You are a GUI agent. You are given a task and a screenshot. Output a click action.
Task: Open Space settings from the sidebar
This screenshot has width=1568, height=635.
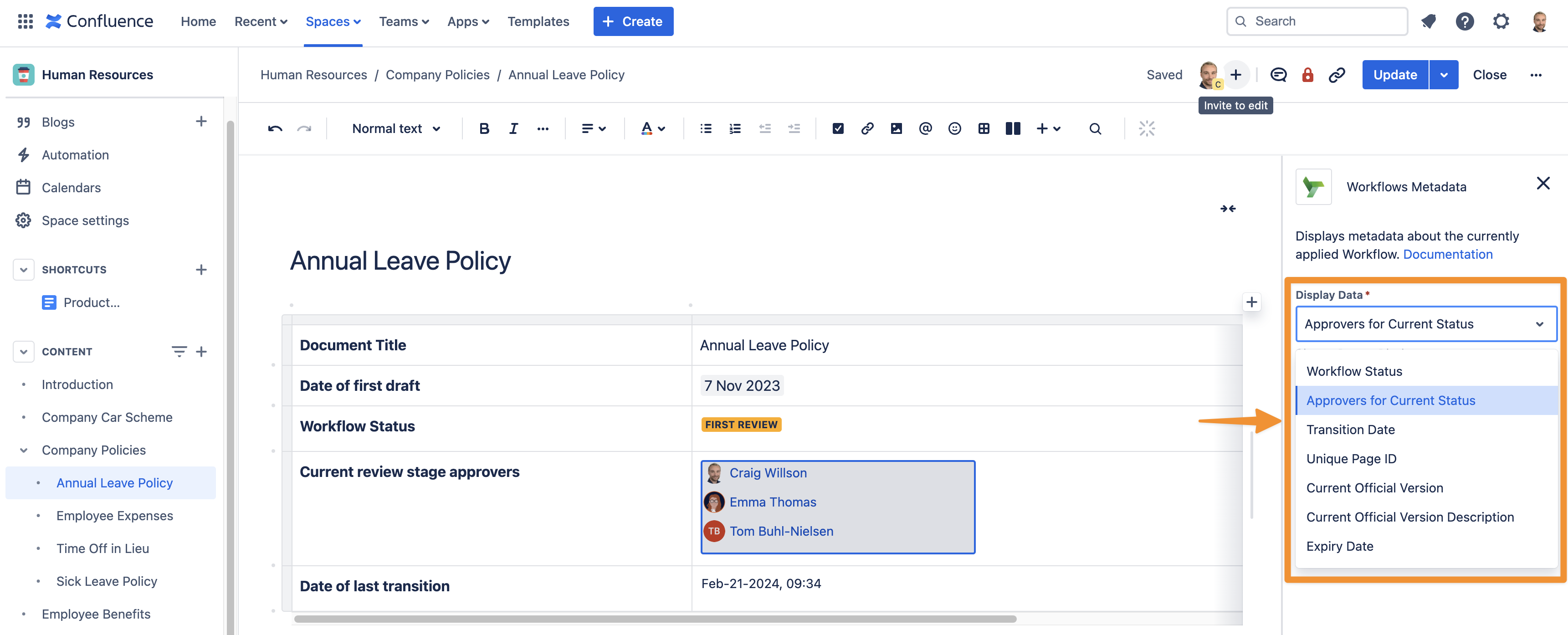(85, 220)
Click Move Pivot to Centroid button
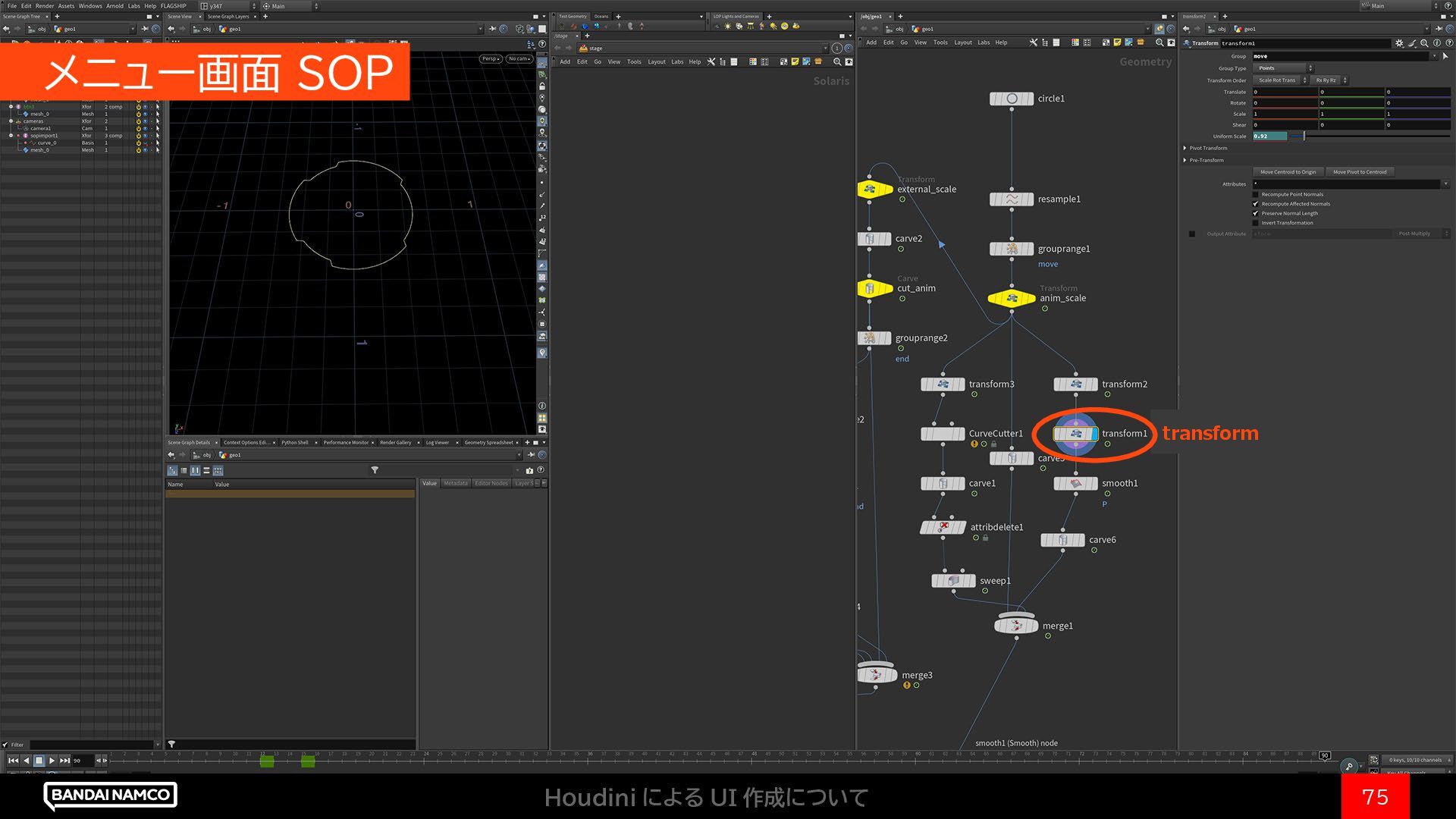1456x819 pixels. pyautogui.click(x=1360, y=172)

○ ○ ○

Problem requirements: Each entry is to be returned precisely as it appears, but the pictures are to be dropped.

Answer below:
You are a GUI agent. You are given a task and a screenshot. Output a click action.
Task: Open Space settings from the sidebar
This screenshot has width=1568, height=635.
(85, 220)
Click Move Pivot to Centroid button
1456x819 pixels. pyautogui.click(x=1360, y=172)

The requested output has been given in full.